▶ [Problem]
Would you please copy each line of the data in which the string "element" occurs?

▶ [Data shown]
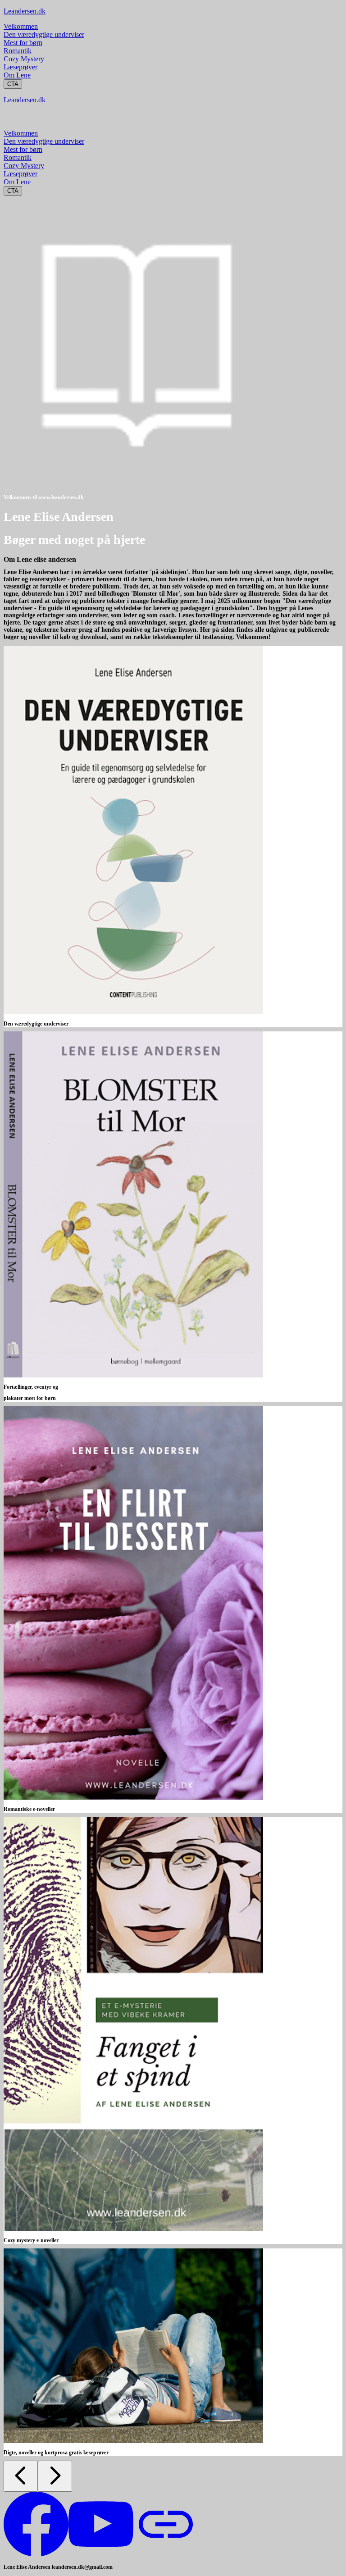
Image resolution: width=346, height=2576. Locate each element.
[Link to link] (165, 2554)
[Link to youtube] (100, 2554)
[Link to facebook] (36, 2554)
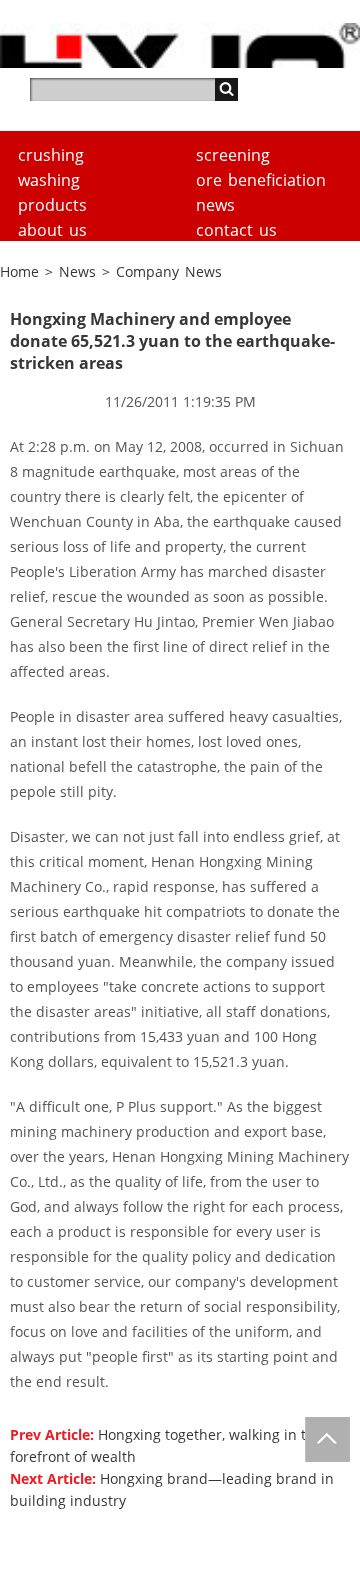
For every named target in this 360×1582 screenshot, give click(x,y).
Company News (169, 271)
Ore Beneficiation (261, 180)
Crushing (51, 155)
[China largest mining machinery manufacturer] (180, 45)
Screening (233, 155)
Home (19, 271)
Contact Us (236, 230)
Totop (327, 1439)
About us (52, 230)
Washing (49, 180)
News (215, 205)
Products (52, 205)
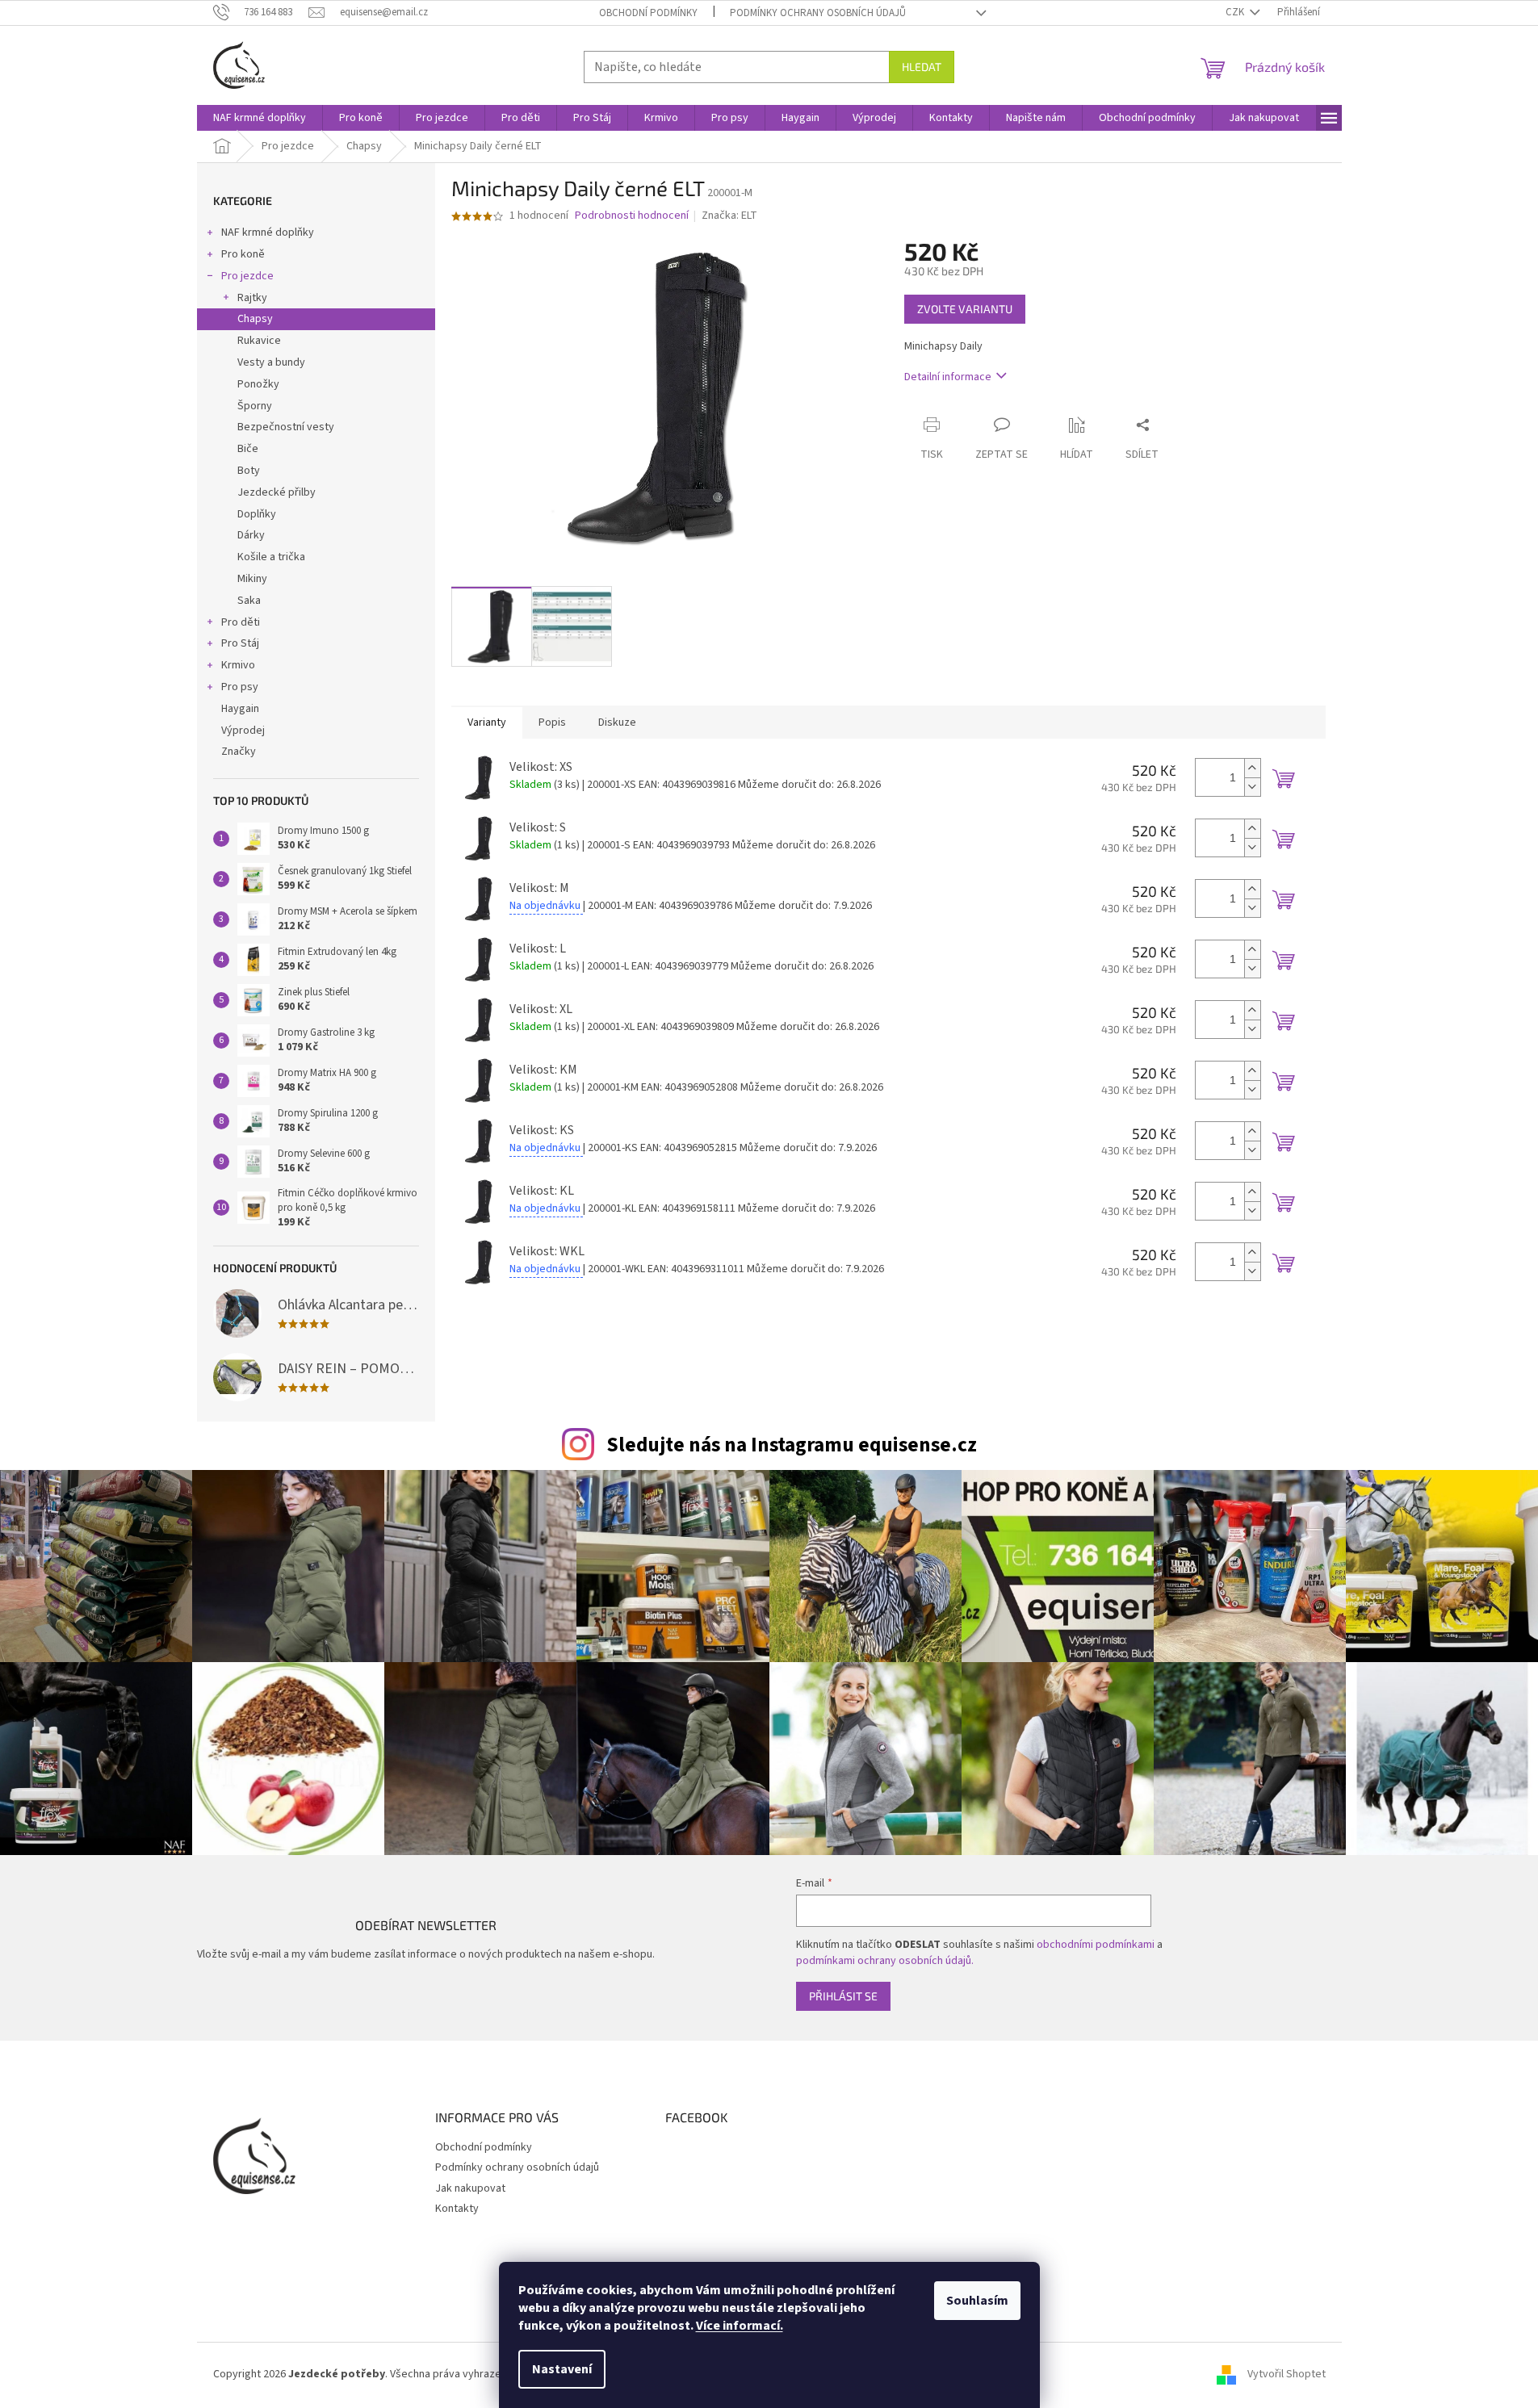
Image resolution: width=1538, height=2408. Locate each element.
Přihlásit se (843, 1996)
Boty (248, 471)
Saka (249, 601)
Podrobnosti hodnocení (632, 216)
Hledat (921, 66)
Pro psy (239, 687)
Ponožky (258, 384)
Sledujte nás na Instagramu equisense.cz (791, 1444)
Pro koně (243, 254)
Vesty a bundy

▶ [Output of the exercise]
Image resolution: width=346, height=2576. Locate each element.
Image resolution: width=1538, height=2408. Locate each element.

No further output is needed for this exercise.